┌─ Exercise data

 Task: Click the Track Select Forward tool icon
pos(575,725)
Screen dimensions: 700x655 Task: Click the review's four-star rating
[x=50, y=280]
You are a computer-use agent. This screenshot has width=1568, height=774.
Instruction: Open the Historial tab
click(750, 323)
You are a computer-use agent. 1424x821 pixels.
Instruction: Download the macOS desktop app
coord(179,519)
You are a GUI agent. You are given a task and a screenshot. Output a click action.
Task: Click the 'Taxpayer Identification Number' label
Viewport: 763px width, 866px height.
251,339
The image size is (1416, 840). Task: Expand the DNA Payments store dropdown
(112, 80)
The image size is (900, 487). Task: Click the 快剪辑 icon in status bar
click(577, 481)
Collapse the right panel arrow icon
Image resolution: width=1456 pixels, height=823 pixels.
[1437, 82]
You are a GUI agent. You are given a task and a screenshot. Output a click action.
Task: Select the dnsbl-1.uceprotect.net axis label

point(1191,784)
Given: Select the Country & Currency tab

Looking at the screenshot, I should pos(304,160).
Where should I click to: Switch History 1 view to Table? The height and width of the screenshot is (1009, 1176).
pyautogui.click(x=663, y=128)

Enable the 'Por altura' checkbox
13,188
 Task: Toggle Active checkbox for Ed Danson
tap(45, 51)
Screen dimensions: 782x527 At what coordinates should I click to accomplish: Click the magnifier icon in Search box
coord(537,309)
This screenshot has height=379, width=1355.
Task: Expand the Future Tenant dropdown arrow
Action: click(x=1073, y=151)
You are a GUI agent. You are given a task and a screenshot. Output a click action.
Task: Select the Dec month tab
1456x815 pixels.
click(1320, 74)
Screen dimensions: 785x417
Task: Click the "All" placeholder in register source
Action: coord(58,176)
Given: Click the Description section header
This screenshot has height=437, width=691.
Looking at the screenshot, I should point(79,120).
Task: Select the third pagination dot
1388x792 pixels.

└─

What to produce: Only the number is needed: state how many lines in the listing contain "computer".

Answer to this exercise: 2